#### Supplied records
*** Block opens ***

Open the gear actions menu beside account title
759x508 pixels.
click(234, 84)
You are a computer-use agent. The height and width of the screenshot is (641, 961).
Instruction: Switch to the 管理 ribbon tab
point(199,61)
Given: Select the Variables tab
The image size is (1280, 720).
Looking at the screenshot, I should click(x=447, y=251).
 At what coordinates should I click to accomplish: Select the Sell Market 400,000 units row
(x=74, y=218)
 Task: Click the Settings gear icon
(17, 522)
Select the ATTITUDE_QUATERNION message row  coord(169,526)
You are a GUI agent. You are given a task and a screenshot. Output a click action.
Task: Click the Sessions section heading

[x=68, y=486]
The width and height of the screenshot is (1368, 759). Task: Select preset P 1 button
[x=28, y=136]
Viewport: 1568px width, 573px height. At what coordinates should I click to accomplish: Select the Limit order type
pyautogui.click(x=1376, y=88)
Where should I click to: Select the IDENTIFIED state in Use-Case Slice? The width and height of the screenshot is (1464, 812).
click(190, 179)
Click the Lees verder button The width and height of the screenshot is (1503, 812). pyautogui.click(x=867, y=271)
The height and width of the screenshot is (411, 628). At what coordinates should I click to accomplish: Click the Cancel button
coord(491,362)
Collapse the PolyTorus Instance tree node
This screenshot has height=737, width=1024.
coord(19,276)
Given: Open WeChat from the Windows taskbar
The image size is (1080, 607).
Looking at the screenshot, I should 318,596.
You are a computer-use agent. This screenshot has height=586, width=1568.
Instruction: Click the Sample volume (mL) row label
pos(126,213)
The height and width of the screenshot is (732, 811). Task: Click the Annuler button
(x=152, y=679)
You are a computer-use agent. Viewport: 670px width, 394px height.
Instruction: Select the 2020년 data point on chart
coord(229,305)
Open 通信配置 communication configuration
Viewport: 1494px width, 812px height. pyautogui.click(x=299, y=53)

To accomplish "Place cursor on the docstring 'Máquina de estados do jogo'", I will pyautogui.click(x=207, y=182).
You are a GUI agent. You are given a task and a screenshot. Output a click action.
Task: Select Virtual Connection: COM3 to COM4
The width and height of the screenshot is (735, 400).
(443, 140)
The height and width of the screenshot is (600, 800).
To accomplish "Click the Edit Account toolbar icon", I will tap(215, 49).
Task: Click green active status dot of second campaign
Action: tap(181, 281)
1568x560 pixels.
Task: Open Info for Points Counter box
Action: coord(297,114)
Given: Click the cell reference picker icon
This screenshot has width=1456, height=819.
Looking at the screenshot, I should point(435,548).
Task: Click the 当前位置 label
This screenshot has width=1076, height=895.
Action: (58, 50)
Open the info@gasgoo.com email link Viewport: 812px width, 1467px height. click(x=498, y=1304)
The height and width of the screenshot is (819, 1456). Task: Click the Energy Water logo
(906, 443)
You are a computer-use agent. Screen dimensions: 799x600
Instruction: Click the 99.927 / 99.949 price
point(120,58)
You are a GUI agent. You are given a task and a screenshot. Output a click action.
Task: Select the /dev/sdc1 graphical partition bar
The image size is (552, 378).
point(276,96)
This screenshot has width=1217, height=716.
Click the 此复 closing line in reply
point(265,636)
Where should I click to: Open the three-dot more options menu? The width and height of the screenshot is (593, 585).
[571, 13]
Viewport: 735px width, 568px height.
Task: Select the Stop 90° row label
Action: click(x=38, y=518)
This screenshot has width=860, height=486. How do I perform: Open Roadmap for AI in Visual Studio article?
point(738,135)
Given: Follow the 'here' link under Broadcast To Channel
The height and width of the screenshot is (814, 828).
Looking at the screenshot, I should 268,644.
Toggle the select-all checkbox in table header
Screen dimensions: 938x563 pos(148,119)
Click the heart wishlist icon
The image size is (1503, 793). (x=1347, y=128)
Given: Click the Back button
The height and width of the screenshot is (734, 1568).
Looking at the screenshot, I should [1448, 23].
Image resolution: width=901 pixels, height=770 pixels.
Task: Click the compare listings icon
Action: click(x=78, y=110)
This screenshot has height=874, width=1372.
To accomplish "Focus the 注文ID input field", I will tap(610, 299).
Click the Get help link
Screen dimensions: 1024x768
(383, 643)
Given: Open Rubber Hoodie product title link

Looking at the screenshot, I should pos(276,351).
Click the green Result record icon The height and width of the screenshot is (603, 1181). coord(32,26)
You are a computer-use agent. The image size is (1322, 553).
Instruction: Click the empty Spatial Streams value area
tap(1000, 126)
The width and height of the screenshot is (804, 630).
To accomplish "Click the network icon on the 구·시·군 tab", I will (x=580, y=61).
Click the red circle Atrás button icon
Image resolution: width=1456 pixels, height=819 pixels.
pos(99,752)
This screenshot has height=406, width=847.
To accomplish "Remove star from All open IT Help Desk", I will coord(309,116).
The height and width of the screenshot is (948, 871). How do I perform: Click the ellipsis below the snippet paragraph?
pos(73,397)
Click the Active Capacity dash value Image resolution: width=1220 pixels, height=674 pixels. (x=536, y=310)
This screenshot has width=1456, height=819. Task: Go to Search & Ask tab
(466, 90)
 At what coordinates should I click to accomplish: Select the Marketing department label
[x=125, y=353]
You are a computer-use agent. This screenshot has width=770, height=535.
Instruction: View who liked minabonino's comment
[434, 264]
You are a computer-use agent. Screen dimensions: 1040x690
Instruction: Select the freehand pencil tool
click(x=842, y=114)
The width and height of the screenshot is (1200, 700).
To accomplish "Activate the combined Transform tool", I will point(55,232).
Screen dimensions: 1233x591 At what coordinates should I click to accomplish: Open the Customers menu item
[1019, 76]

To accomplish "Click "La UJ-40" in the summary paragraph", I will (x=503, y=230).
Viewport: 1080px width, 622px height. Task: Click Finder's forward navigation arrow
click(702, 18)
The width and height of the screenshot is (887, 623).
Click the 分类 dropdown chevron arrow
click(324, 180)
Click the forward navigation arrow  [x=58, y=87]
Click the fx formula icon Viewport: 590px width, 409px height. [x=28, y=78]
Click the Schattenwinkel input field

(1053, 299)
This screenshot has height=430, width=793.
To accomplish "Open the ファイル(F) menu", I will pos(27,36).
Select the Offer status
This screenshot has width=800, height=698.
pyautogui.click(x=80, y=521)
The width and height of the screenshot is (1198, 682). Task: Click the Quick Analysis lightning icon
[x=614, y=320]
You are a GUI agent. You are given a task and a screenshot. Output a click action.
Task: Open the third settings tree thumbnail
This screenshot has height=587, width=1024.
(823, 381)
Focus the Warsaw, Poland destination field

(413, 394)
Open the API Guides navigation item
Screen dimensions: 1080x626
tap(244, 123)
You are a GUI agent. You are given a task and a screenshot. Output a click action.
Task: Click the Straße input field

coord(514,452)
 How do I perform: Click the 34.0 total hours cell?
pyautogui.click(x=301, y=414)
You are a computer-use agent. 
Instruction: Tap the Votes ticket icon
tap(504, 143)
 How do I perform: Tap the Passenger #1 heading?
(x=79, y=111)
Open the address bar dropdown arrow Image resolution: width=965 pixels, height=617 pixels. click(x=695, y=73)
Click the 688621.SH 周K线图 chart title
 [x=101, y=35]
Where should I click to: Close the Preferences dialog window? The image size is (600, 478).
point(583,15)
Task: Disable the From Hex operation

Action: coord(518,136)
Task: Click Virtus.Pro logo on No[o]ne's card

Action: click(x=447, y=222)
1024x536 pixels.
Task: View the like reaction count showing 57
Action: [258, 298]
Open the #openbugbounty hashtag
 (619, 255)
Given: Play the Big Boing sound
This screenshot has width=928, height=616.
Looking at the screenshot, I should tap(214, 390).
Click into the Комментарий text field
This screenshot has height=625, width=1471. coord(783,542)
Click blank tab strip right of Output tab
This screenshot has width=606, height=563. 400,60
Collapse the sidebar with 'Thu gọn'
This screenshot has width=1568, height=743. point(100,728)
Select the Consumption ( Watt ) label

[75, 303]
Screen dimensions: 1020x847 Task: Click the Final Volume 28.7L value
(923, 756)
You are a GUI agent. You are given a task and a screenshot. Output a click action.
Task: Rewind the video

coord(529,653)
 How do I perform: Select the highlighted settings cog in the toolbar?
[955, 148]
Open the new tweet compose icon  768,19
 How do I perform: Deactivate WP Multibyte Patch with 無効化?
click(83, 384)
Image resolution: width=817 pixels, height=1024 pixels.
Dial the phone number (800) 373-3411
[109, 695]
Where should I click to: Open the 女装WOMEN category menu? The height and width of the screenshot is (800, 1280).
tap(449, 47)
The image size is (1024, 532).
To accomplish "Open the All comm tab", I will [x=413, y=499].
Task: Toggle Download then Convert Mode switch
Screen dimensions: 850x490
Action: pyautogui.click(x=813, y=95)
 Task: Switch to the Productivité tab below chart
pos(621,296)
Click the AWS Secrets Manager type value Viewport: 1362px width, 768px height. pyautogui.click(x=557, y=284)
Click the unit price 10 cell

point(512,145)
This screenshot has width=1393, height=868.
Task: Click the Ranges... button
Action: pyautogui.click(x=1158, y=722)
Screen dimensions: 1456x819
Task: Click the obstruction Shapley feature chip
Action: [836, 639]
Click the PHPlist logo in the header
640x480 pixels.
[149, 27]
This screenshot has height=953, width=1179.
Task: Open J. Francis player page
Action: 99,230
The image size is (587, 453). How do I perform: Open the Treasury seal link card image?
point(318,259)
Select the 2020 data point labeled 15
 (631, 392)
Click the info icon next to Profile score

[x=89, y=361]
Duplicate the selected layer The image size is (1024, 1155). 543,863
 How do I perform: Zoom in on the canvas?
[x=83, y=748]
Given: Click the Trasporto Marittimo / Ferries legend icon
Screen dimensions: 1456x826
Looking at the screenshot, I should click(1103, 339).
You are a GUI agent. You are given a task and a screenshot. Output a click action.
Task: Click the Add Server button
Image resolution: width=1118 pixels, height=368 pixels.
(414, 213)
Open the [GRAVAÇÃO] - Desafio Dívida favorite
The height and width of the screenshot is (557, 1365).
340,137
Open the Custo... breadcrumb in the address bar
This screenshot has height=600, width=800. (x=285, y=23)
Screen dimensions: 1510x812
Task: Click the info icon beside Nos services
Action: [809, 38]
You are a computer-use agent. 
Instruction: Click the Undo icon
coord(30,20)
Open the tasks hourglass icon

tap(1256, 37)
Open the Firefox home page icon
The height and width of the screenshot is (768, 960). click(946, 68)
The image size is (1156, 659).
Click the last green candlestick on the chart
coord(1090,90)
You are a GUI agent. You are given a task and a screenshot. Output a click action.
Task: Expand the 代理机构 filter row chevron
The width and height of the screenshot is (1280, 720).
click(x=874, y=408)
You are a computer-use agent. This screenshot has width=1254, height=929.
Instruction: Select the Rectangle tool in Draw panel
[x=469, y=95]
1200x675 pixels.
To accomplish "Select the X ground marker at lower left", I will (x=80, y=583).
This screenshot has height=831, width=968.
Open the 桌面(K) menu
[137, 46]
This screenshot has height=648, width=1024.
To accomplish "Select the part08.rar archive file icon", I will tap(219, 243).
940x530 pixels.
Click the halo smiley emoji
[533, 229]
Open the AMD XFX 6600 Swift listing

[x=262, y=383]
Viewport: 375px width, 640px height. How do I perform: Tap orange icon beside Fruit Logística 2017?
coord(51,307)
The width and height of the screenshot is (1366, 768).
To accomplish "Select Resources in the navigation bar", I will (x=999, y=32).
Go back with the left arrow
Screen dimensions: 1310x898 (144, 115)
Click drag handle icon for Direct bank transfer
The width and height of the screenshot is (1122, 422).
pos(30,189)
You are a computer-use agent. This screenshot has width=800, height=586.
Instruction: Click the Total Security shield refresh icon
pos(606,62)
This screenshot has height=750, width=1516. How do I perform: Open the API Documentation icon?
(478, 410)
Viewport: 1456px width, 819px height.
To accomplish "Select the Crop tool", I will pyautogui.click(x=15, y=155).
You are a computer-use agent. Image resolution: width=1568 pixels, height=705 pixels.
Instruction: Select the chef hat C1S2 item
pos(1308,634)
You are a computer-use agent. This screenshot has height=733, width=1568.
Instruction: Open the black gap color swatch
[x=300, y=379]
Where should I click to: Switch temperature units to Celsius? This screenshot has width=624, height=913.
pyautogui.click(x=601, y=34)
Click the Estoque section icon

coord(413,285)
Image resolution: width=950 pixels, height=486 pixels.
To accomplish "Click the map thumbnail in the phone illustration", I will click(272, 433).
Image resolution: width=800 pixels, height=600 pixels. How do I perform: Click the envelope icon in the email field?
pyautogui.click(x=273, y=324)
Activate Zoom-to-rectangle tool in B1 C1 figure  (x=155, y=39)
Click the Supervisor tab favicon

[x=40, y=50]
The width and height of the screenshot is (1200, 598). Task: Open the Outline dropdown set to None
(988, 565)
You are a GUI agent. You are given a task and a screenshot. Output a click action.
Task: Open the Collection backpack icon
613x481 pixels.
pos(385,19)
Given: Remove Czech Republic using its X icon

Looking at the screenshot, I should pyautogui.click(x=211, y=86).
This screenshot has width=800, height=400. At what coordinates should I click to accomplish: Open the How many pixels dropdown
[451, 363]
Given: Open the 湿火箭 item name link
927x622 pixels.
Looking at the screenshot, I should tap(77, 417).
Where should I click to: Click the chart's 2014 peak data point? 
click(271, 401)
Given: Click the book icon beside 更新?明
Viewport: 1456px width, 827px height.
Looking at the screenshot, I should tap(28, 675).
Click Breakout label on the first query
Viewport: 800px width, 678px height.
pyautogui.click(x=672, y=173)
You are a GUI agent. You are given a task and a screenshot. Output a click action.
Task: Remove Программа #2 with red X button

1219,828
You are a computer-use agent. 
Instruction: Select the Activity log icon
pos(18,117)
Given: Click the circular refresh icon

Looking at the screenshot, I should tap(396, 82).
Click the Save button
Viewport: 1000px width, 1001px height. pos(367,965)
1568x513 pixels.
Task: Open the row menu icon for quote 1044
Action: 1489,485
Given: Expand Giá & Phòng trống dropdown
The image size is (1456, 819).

*** Block closes ***

#### What you are asked to do
Wherever the string "thumbnail" appears in a line of the records, copy that line.

#### Solution to the exercise
Task: Open the third settings tree thumbnail
To accomplish "Click the map thumbnail in the phone illustration", I will click(272, 433).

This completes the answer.